During the term of Executive’s employment with the Company and for a period of one (1) year thereafter (the “Restricted Period”),
Executive shall not become engaged, directly or indirectly, as an employee, independent contractor, consultant, officer, holder of a financial
interest (either directly or indirectly, but not including ownership of one percent or less of the issued and outstanding equity interests
of any publicly held entity) or otherwise, in any commercial activity relating to the development, sales or marketing of hotels, augmented
reality gaming, or any combination thereof, or other products or services (the “Field of Use”) that were developed or under
development by the Company at the time of Executive’s employment with the Company, if such activity is in competition with any product
or service developed, under development, sold or marketed by the Company with respect to which either (i) Executive acquired Confidential
Information during Executive’s employment with the Company or which was licensed to the Company prior to Executive’s employment,
or (ii) Executive was involved in sales or marketing activities on behalf of the Company.

#### Directive 1:
Please count the lines in the entries that contain the string "height", where letter case matters, and reply with only the number.
The non-compete clause and the entries that come after it are separate, unrelated material.

#### Material to process:
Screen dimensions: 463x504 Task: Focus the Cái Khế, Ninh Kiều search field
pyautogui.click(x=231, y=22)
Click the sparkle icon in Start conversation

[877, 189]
...
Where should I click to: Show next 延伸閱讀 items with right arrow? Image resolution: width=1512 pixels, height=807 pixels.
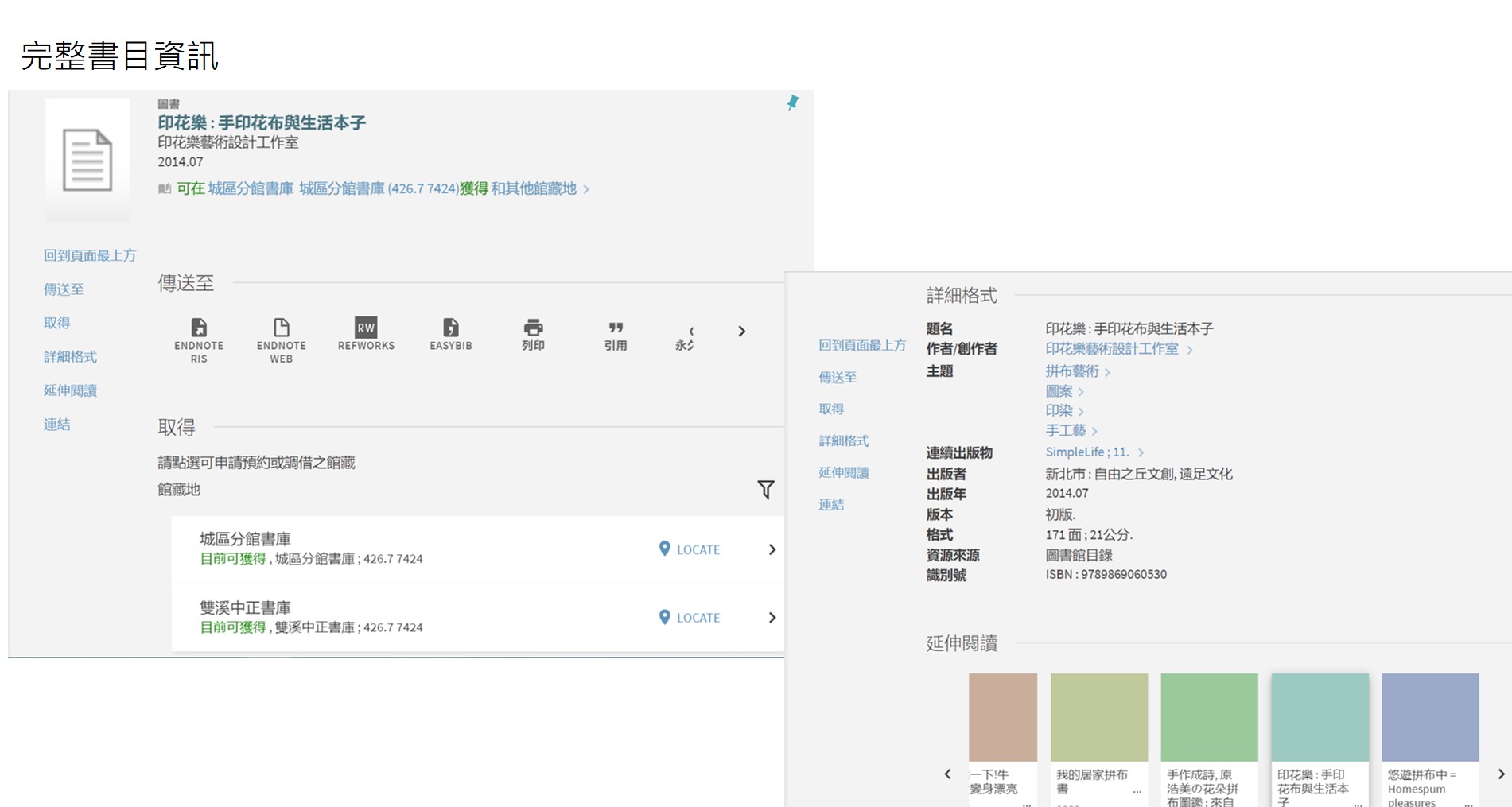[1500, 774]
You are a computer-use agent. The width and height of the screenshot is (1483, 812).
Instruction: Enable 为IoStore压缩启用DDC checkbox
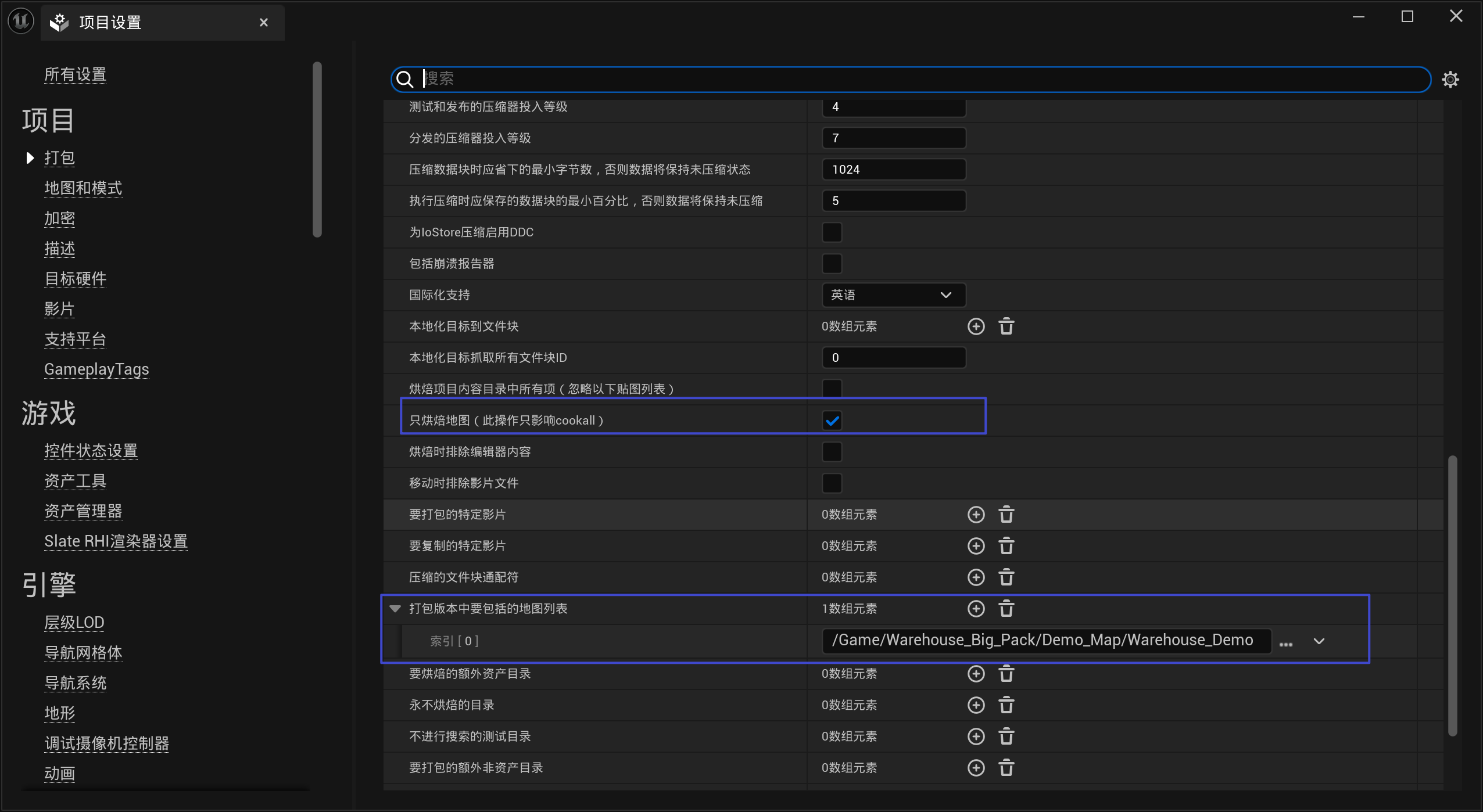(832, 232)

#### Directive 2:
Based on the non-compete clause, decide whether each statement is true: (a) the Restricted Period continues for one year after employment ends; (b) owning one percent or less of the equity of a publicly held entity is excluded from the restriction; (c) restaurants are named in the Field of Use. Answer yes or no for each and quote the words of the clause that decide it.

#### Answer 1:
2

#### Answer 2:
(a) Yes: "for a period of one (1) year thereafter"
(b) Yes: "but not including ownership of one percent or less of the issued and outstanding equity interests of any publicly held entity"
(c) No: "development, sales or marketing of hotels, augmented reality gaming, or any combination thereof"